Fragile X Syndrome (FXS) is a genetic disease due to a CGG trinucleotide expansion, named full mutation (greater than 200 CGG repeats), in the fragile X mental retardation 1 gene locus Xq27.3; which leads to an hypermethylated region in the gene promoter therefore silencing it and lowering the expression levels of the fragile X mental retardation 1, a protein involved in synaptic plasticity and maturation. Individuals with FXS present with intellectual disability, autism, hyperactivity, long face, large or prominent ears and macroorchidism at puberty and thereafter. Most of the young children with FXS will present with language delay, sensory hyper arousal and anxiety. Girls are less affected than boys, only 25% have intellectual disability. Given the genomic features of the syndrome, there are patients with a number of triplet repeats between 55 and 200, known as premutation carriers. Most carriers have a normal IQ but some have developmental problems. The diagnosis of FXS has evolved from karyotype with special culture medium, to molecular techniques that are more sensitive and specific including PCR and Southern Blot. During the last decade, the advances in the knowledge of FXS, has led to the development of investigations on pharmaceutical management or targeted treatments for FXS. Minocycline and sertraline have shown efficacy in children.

Keywords: Fragile X Mental Retardation Protein; Fragile X Syndrome; Genetic Counselling; Therapeutics; intellectual disability.

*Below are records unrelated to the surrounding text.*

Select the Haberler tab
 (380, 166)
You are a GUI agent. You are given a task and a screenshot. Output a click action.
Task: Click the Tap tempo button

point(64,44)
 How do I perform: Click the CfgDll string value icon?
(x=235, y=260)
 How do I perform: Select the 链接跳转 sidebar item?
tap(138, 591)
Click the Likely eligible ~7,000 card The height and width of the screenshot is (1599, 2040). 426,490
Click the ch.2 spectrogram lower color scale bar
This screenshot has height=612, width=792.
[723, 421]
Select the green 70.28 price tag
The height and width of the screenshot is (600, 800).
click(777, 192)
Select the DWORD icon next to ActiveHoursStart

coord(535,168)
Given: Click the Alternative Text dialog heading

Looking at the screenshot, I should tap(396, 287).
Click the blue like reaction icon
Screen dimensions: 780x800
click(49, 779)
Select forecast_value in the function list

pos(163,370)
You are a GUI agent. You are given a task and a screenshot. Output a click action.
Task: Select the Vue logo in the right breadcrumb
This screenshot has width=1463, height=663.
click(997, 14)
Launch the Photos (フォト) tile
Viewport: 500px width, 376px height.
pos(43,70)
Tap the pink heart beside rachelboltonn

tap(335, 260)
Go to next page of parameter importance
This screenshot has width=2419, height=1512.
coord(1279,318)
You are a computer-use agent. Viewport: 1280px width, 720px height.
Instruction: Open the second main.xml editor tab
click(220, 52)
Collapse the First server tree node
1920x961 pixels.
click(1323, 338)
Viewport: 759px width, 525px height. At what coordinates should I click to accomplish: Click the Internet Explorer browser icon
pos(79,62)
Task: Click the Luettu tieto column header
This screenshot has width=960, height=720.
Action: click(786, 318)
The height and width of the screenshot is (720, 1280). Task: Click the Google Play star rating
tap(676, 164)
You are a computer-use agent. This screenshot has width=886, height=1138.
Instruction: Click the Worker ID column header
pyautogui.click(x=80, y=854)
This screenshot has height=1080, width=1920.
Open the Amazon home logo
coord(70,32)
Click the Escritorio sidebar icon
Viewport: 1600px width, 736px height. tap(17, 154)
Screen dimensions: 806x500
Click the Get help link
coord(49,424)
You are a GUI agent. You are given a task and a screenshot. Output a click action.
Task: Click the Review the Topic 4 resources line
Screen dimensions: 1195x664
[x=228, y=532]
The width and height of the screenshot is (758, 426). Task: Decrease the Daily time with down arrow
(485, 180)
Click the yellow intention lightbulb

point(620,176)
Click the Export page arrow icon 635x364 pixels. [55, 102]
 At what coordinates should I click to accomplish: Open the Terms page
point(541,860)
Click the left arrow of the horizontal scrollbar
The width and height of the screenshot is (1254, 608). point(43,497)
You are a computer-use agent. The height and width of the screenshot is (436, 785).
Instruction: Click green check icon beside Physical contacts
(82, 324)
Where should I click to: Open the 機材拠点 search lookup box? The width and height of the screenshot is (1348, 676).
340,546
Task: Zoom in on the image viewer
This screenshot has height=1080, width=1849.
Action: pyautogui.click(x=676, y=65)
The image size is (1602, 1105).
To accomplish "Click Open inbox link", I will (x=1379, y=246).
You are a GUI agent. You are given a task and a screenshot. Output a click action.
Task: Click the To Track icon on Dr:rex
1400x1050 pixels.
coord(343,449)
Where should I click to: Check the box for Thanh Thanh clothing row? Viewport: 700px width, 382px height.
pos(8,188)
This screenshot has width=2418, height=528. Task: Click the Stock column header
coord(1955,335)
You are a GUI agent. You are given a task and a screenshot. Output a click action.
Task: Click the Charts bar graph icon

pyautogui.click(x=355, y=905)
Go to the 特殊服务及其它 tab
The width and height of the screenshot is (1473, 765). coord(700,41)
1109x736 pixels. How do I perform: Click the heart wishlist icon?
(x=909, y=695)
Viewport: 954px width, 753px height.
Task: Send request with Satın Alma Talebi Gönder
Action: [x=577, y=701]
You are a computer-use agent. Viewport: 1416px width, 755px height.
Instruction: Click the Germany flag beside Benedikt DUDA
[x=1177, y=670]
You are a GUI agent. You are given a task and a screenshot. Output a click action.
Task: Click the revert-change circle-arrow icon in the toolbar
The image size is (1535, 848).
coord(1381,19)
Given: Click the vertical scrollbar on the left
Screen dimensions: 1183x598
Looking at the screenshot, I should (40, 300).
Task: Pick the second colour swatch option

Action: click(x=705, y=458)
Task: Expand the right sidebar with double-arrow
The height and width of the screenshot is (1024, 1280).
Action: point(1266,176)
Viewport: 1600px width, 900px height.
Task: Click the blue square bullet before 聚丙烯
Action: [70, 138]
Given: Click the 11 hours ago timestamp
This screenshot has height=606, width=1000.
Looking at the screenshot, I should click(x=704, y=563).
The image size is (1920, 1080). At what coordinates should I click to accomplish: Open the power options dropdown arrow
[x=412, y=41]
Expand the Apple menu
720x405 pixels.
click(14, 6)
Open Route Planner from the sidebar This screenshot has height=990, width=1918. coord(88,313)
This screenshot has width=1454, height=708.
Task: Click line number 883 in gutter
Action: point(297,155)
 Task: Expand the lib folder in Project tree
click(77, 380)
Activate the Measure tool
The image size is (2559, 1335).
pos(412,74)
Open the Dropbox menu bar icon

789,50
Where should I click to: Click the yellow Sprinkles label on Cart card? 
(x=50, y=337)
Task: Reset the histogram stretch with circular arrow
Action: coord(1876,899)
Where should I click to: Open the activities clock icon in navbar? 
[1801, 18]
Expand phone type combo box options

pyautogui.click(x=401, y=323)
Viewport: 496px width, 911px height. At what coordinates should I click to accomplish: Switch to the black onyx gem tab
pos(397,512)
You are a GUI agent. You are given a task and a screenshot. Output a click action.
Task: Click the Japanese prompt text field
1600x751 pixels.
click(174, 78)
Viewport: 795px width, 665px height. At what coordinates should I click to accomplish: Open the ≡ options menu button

Figure 1.. Description of the typical phenotypic characteristics of Fragile X Syndrome.

Figure 2.. Use of molecular techniques for Fragile X Syndrome (SXF) diagnosis.

Figure 3.. Therapeutic targets and FXS physiopathogenesis. In a neuron with a normal range of CGG repeats in the FMR1 gene, there is a euchromatin structural conformation which allows the entry of transcription machinery, due to the acetylation of histones H3 and H4. This conformation allows the normal production of the FMRP, protein that inhibits mRNA translation of some neuronal proteins as Neuroligin, NMDA Receptor (NMDAR), AMPA Receptor (AMPAR) and mGluR5 receptor among others. The expansion above 200 repeats leads to the detection of the CpG islands by DNA Methyl-transferases (DNMT) that add methyl groups to the cytosines of the CGG sequence and the promoter which silences the gene. This methylated cytosines are recognized by the MeCP2 which attracts and activates Histone Deacetylases (HDAC) that cleaves acetyl groups from histones H3 and H4 near the affected segment thus condensing the chromatin. Together, this changes silence the gene allowing the excessive production of neuronal proteins causing neuronal hyperexcitability, spinal dysmorphogenesis and successive clinical manifestations. 5-azadC is a drug that inhibits the DNMT preventing cytosine methylation. TSA, butyrate and 4-phenylbutyrate inhibit the HDAC therefore acting synergically with 5-azadC. Valproic acid seems to reactivate silenced genes but its mechanism has not been yet described. Inhibitors of mGluR5 allows to reduce its hyperexcitation, produced by its overproduction, and the consequences it carries.